John Danforth, ambassadeur des Etats-Unis à l’Onu, a laissé entendre que l’administration américaine pourrait accepter un compromis et une révision du texte dont la version finale pourrait être mise aux voix aujourd’hui.

Dans le même temps, le secrétaire général de l’Onu Kofi Annan a adressé à onze chefs d’Etat et de gouvernement européens, asiatiques et proche-orientaux une lettre les exhortant à se mobiliser financièrement pour mettre un terme à la crise humanitaire que les Nations unies juge la plus grave au monde.

En mars, l’organisation avait réclamé une aide d’urgence de 349 millions de dollars pour cette région de l’ouest du Soudan où les milices arabes “Djandjaouids” s’attaquent aux populations noires. L’Onu estime à plus d’un million le nombre de déplacés et à 30 000 morts le bilan des combats qui ont commencé au début de l’année 2003.

Jusqu’ici, 158 millions ont été débloqués, soit moins de la moitié, et les deux tiers de cette somme proviennent des Etats-Unis, des Pays-Bas, de la Grande-Bretagne et de la Commission européenne, selon les Nations unies.

Tel qu’il est rédigé, le projet de résolution menace d’imposer à Khartoum des sanctions non spécifiées si les milices Djandjaouids ne sont pas désarmées dans les 30 jours et si le gouvernement ne garantit pas un libre accès aux organisations humanitaires.

Sept membres du Conseil de sécurité (Pakistan, Chine, Russie, Algérie, Angola, Philippines et Brésil) ont exprimé des réserves quant aux sanctions évoquées par le texte qui doit recueillir neuf voix sur les 15 pour être adopté.

Un certain nombre de membres du Conseil, dont Pékin, a suggéré de renoncer au terme “sanctions” à l’occasion d’une séance de discussion à huis clos, a expliqué à Reuters l’ambassadeur de Chine Zhang Yishan.
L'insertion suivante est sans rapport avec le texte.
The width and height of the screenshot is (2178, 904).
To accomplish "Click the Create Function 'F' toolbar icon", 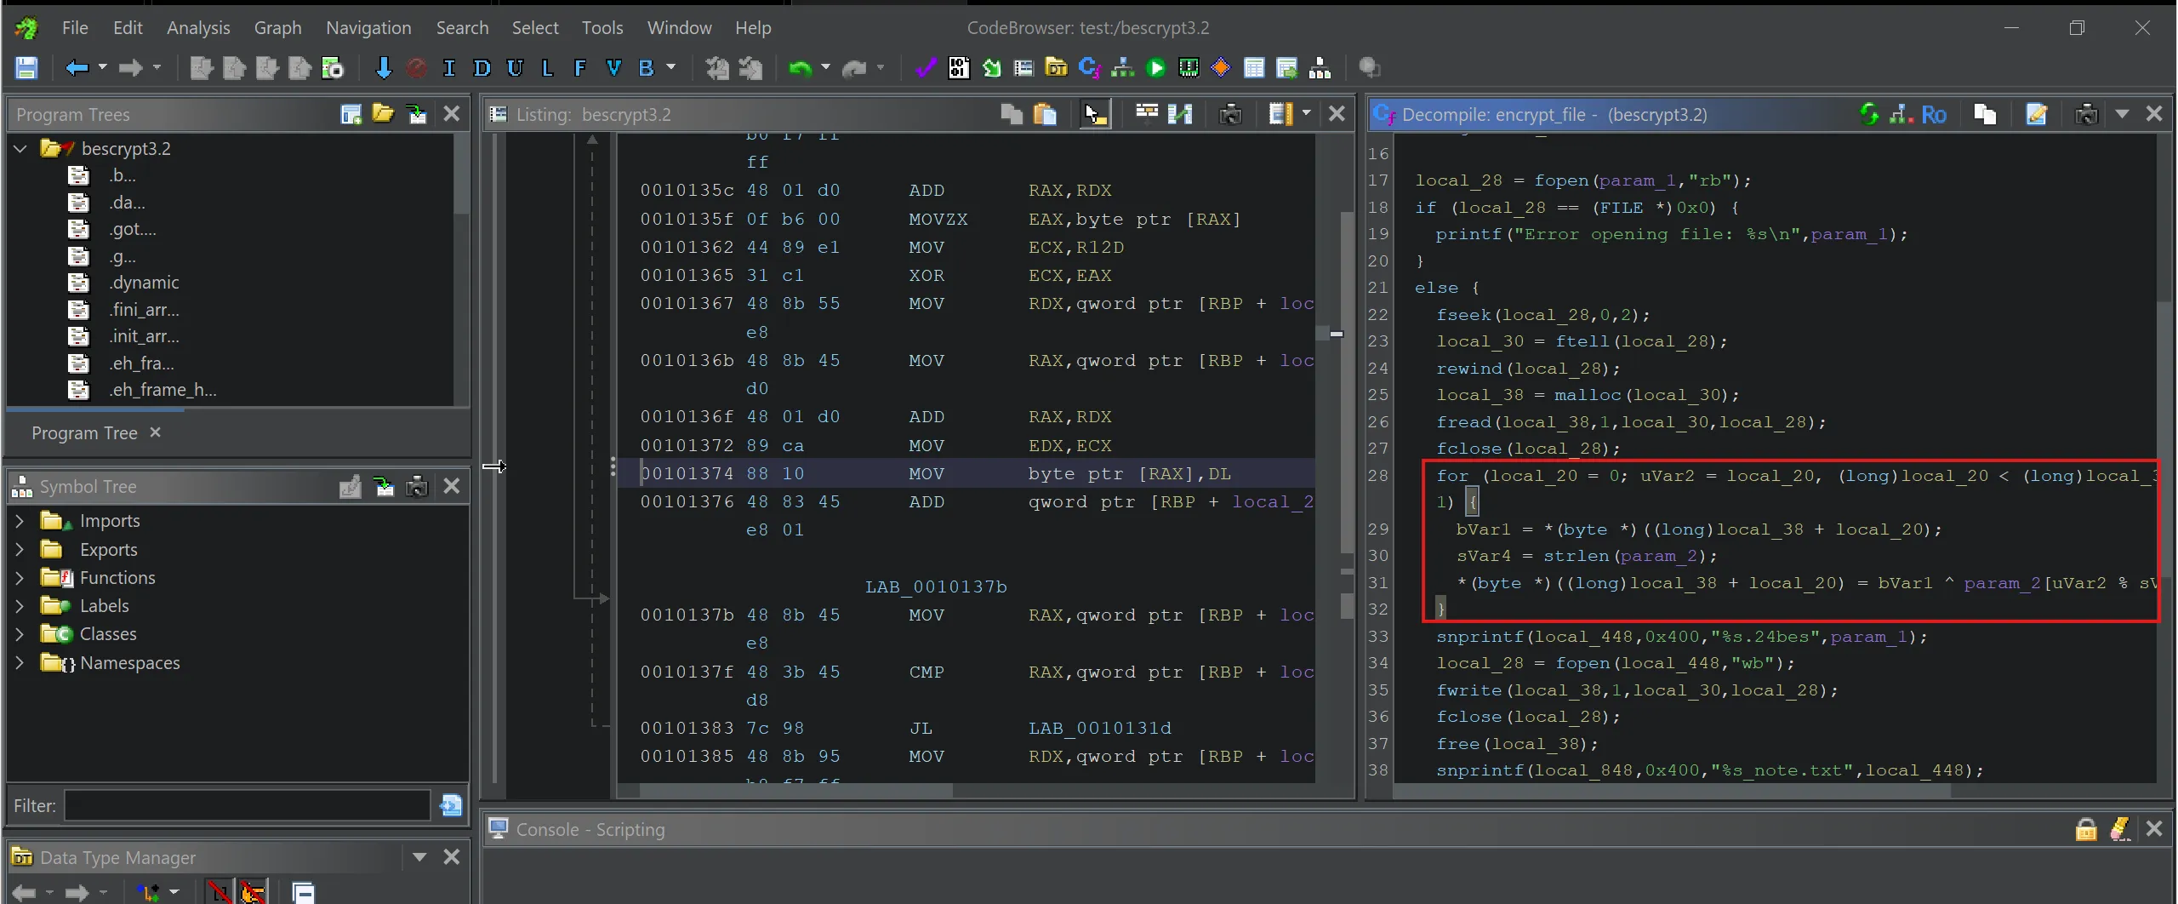I will [x=579, y=68].
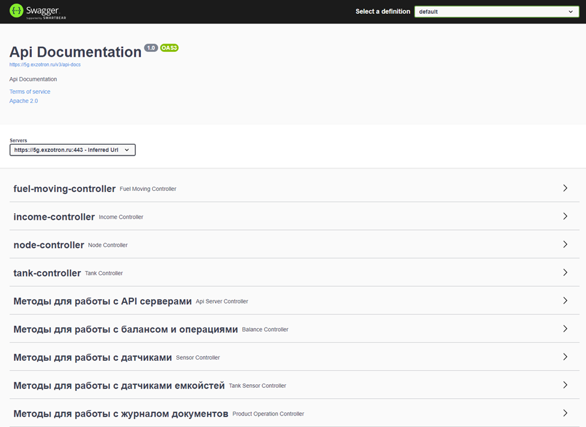Click chevron for Balance Controller row
This screenshot has width=586, height=427.
(x=565, y=329)
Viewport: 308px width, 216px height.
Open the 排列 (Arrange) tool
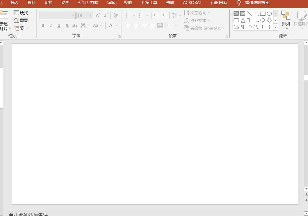point(286,20)
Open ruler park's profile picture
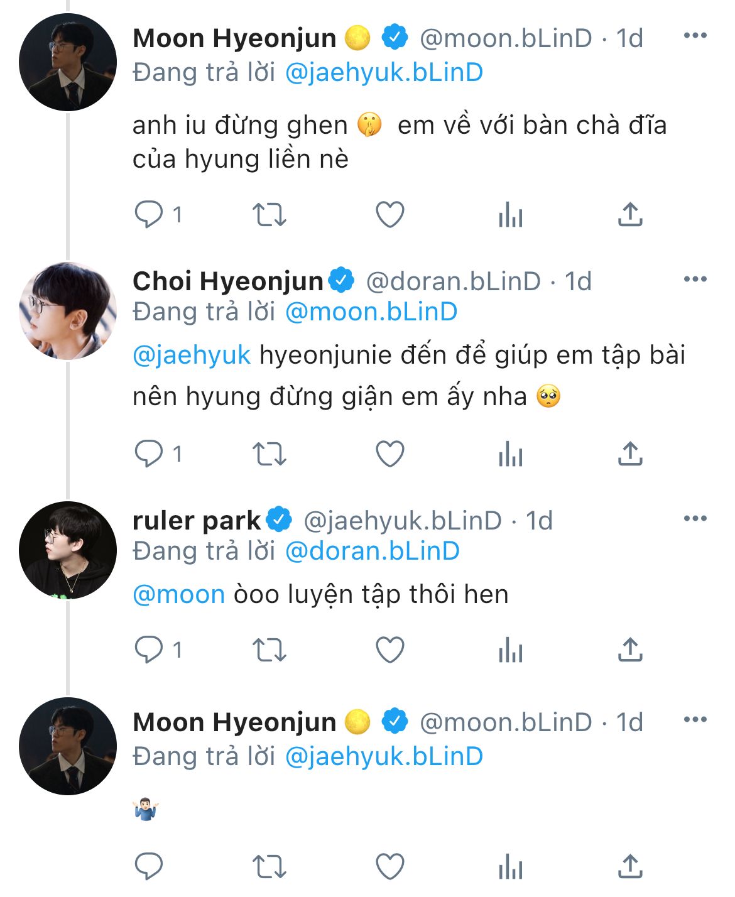 (x=68, y=550)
Le terme sera alors remplacé par l’expression “mesures complémentaires”.

“Je pense qu’il doit être clair pour le gouvernement soudanais que nous parlons de sanctions”, a déclaré Danforth interrogé au sujet de cette éventualité. “On peut utiliser le mot ‘banane’, dès lors qu’il est clair qu’il s’agit de sanctions...”, a-t-il ajouté.